« Il est important que le Pacte mondial sur les réfugiés conserve une nature non politisée et ne devienne pas un terrain de chasse pour des intérêts concurrents », avertit Mgr Jurkovic. Ainsi, dans le sous-secteur concernant la santé, où le projet fait référence aux « États et parties prenantes », le représentant du Saint-Siège fait observer que la note de bas de page « ne concerne que certains organismes intergouvernementaux, ignorant beaucoup d’autres acteurs importants »
Mgr Ivan Jurkovic, nonce apostolique, observateur permanent du Saint-Siège auprès des Nations Unies et d’autres organisations internationales à Genève, est intervenu lors de la sixième consultation officielle sur un Pacte mondial pour les réfugiés, intitulée : Programme d’action – Partie III.B « Zones nécessitant un soutien », à Genève, le 4 juillet 2018.
La délégation du Saint-Siège est aussi « préoccupée » par une résolution sur la santé des réfugiés et des migrants qui « appelle à la priorisation d’un “ensemble de services initiaux minimaux” qui n’a pas été négocié par les États et n’est pas basé sur le droit international des réfugiés ».

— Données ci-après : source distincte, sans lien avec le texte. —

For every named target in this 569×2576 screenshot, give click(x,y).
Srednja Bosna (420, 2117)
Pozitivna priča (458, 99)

Voici notre traduction de la déclaration de Mgr Jurkovic.
HG
Déclaration de Mgr Jurkovic
Merci, Monsieur le Président.
Nous sommes reconnaissants aux autres délégations d’avoir partagé leurs points de vue et leurs préoccupations de manière respectueuse. Ma délégation souhaite également fournir quelques commentaires et considérations supplémentaires sur la partie III.B du Règlement.

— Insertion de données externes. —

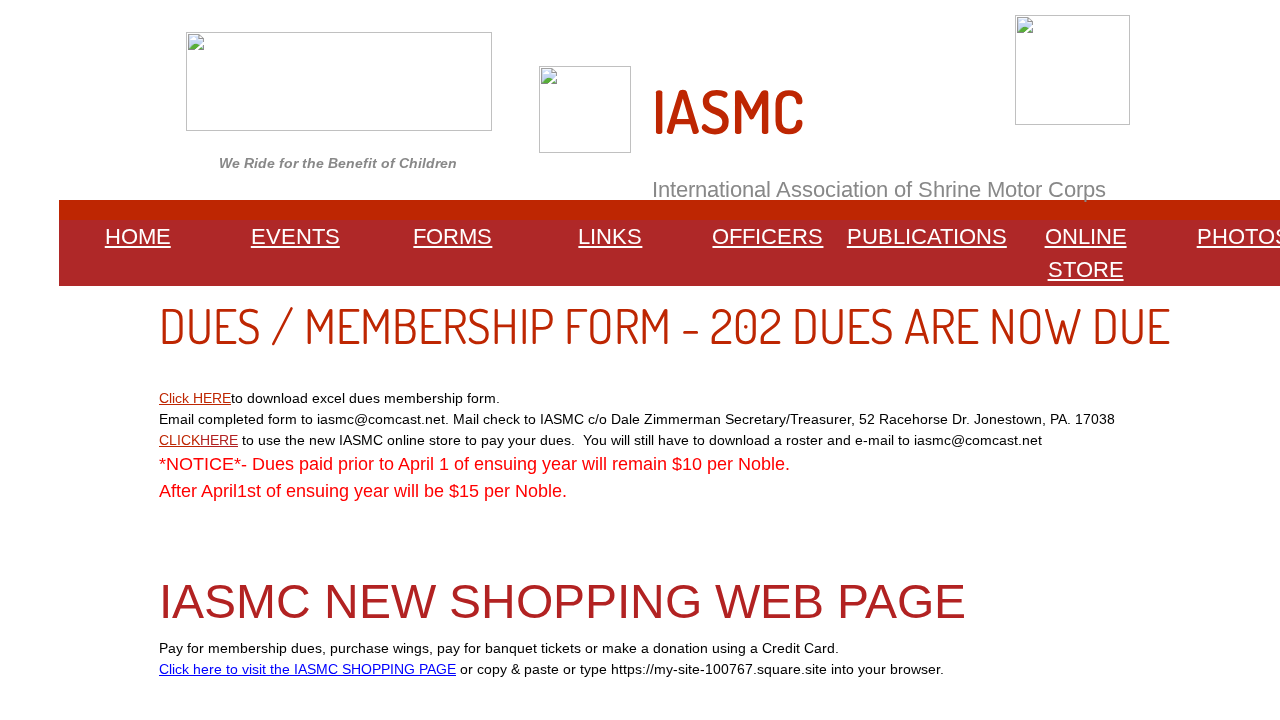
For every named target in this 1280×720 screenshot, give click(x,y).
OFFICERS (767, 236)
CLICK (179, 440)
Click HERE (195, 398)
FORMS (452, 236)
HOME (138, 236)
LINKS (610, 236)
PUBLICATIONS (927, 236)
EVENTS (295, 236)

La Délégation du Saint-Siège insiste à nouveau sur l’importance de maintenir une approche holistique et intégrée mettant l’accent sur la centralité de la personne humaine, véritablement capable d’améliorer la vie de millions de réfugiés et de communautés d’accueil. À cet égard, nous apprécions l’accent mis sur l’éducation, la santé et la promotion d’un travail décent. Nous nous félicitons également de la référence au soutien au développement d’alternatives à la détention, rappelant que la détention ne peut jamais être dans le meilleur intérêt de l’enfant.
Monsieur le Président,
Le Saint-Siège connaît les risques particuliers auxquels les femmes et les enfants sont confrontés dans le contexte des urgences humanitaires et leurs besoins spécifiques et intégraux en matière d’accès aux soins de santé de base. Afin d’avoir un impact puissant, il est important que le PMR conserve une nature non politisée et ne devienne pas un terrain de chasse pour des intérêts concurrents.

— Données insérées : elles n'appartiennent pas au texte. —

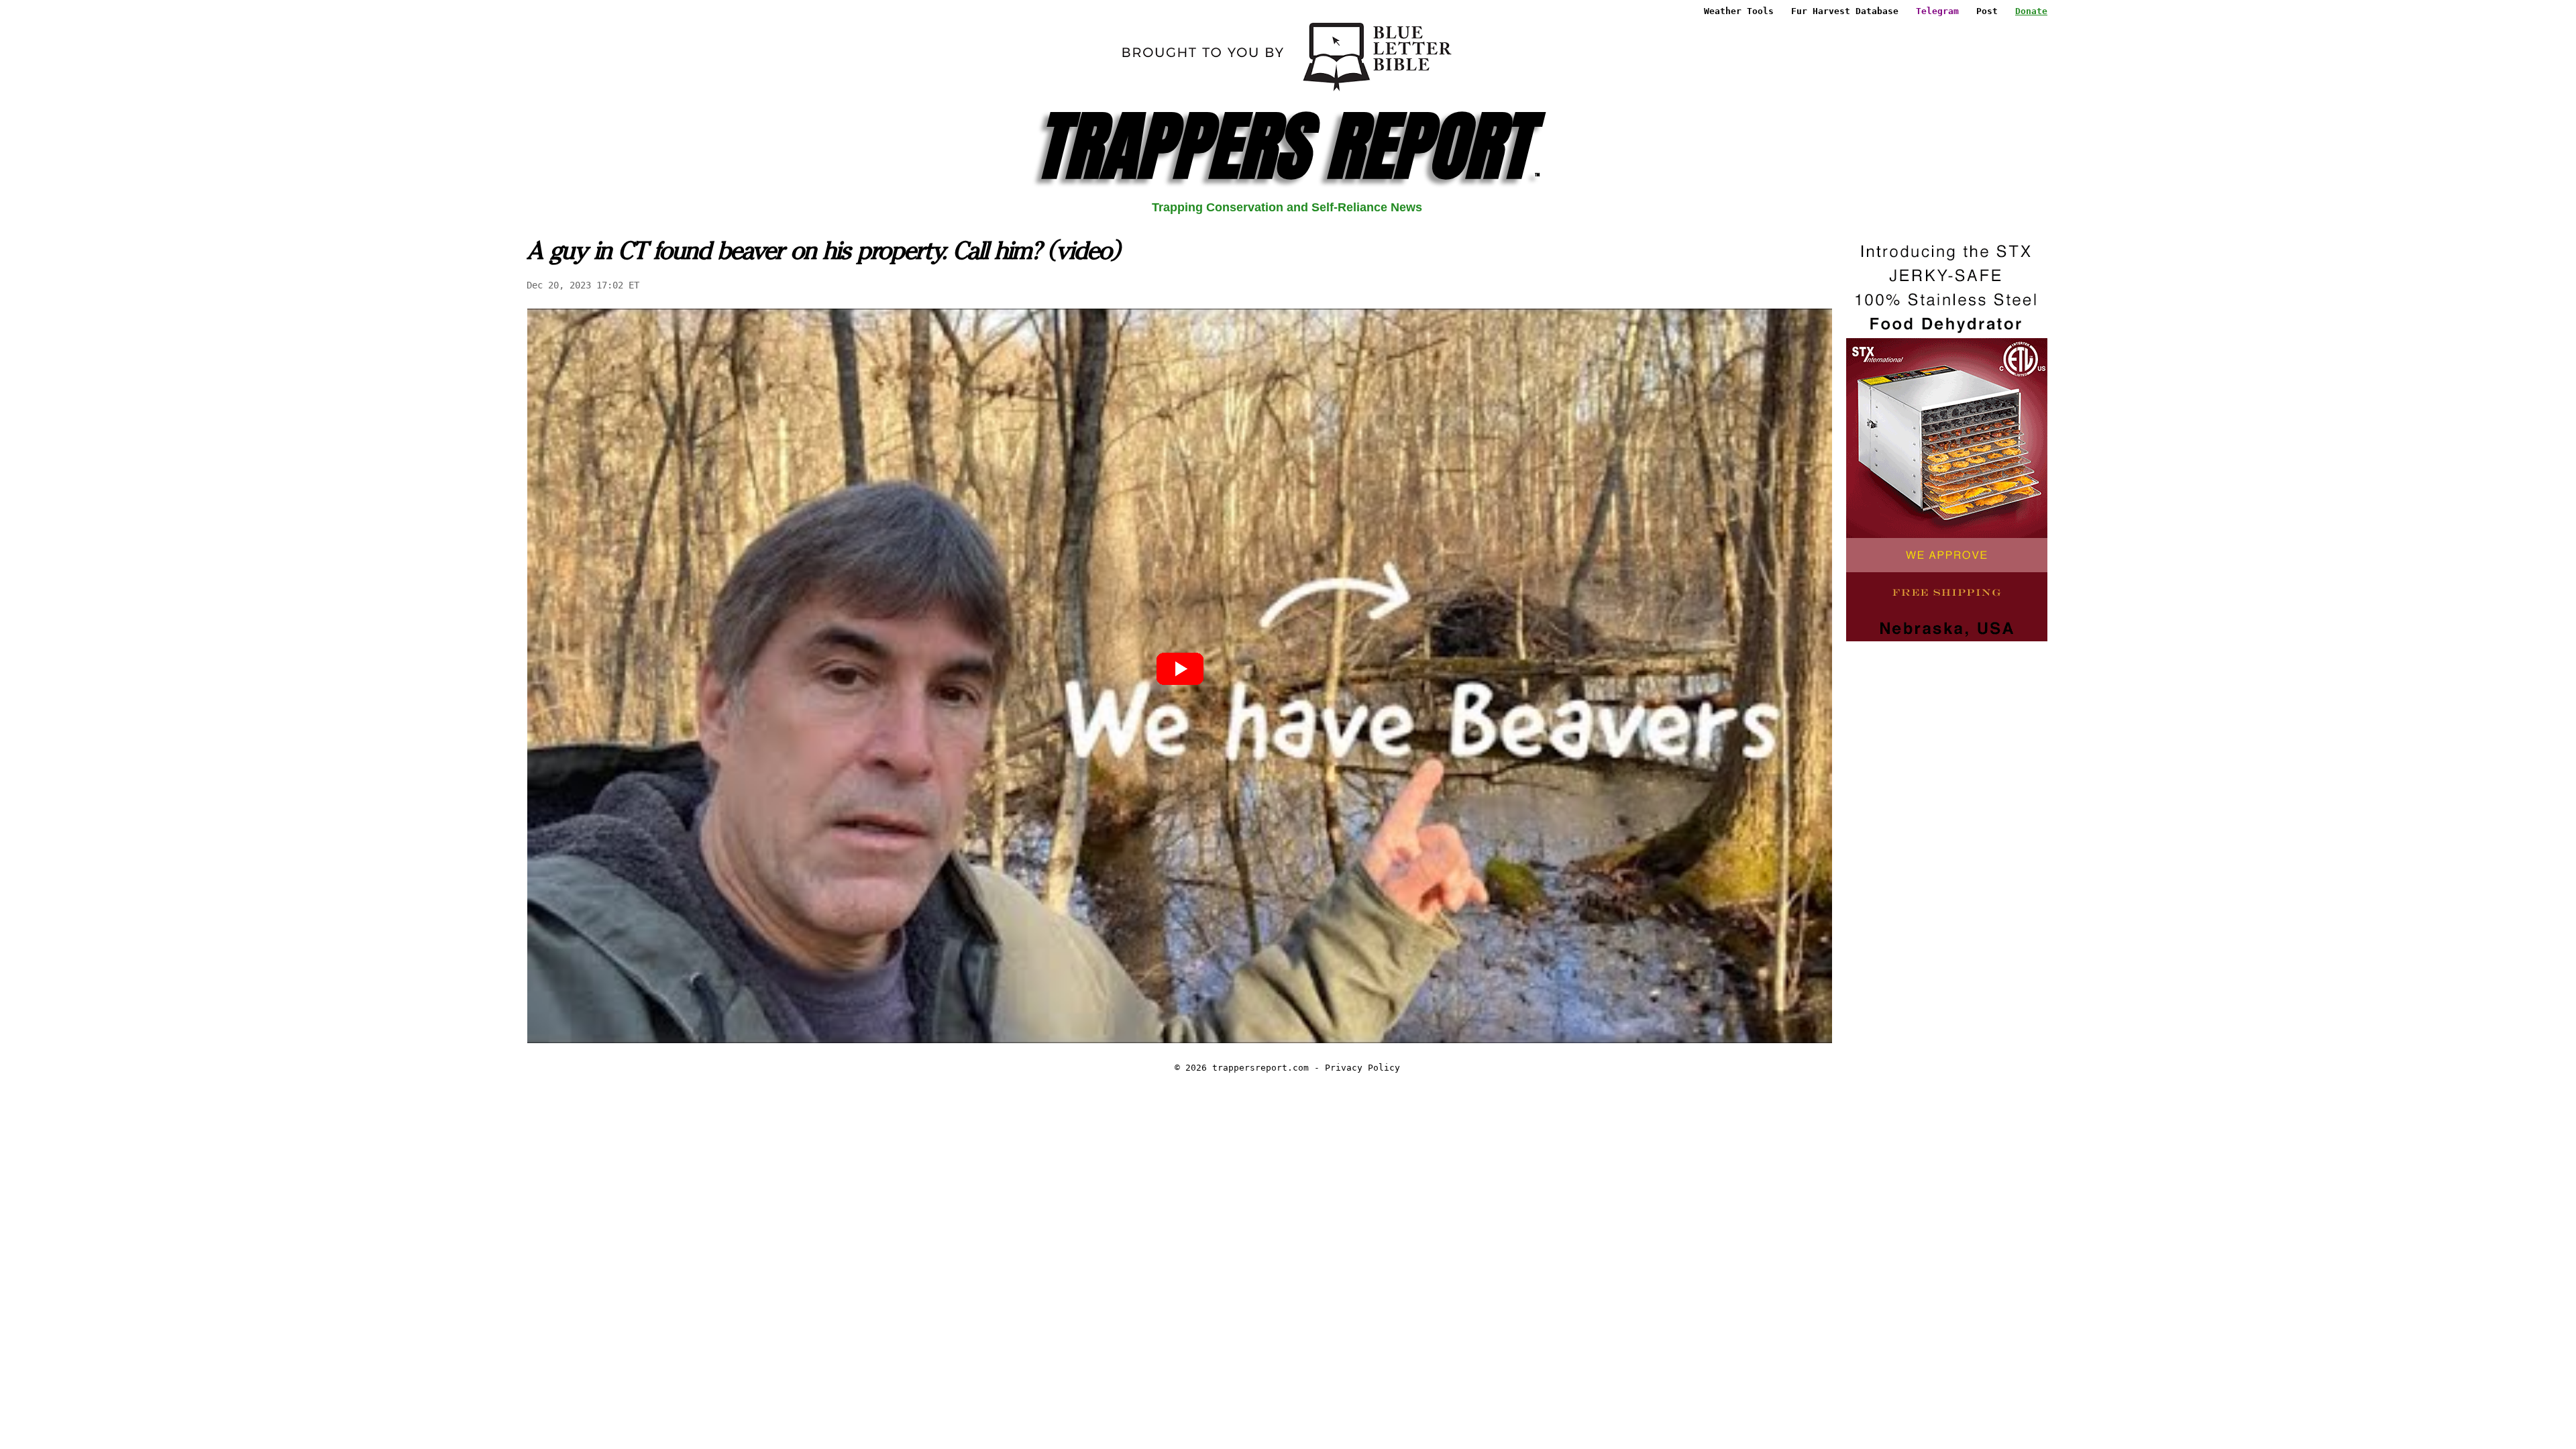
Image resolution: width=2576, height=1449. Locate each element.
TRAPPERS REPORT (1287, 146)
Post (1987, 11)
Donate (2031, 11)
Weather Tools (1739, 11)
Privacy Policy (1362, 1068)
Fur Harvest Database (1844, 11)
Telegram (1937, 11)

À cet égard, alors que, dans la sous-section 2.3 « Santé », au début du paragraphe 72, le projet fait référence aux « États et parties prenantes », la note de bas de page 32 ne concerne que certains organismes intergouvernementaux, ignorant beaucoup d’autres acteurs importants.
En outre, nous sommes préoccupés par la référence à WHA.70.15 (2017) dans la même note de bas de page. En effet, cette résolution fait référence au fameux « cadre des priorités et des principes directeurs pour promouvoir la santé des réfugiés et des migrants », qui appelle à la priorisation d’un « ensemble de services initiaux minimaux » qui n’a pas été négocié par les États et n’est pas basé sur le droit international des réfugiés.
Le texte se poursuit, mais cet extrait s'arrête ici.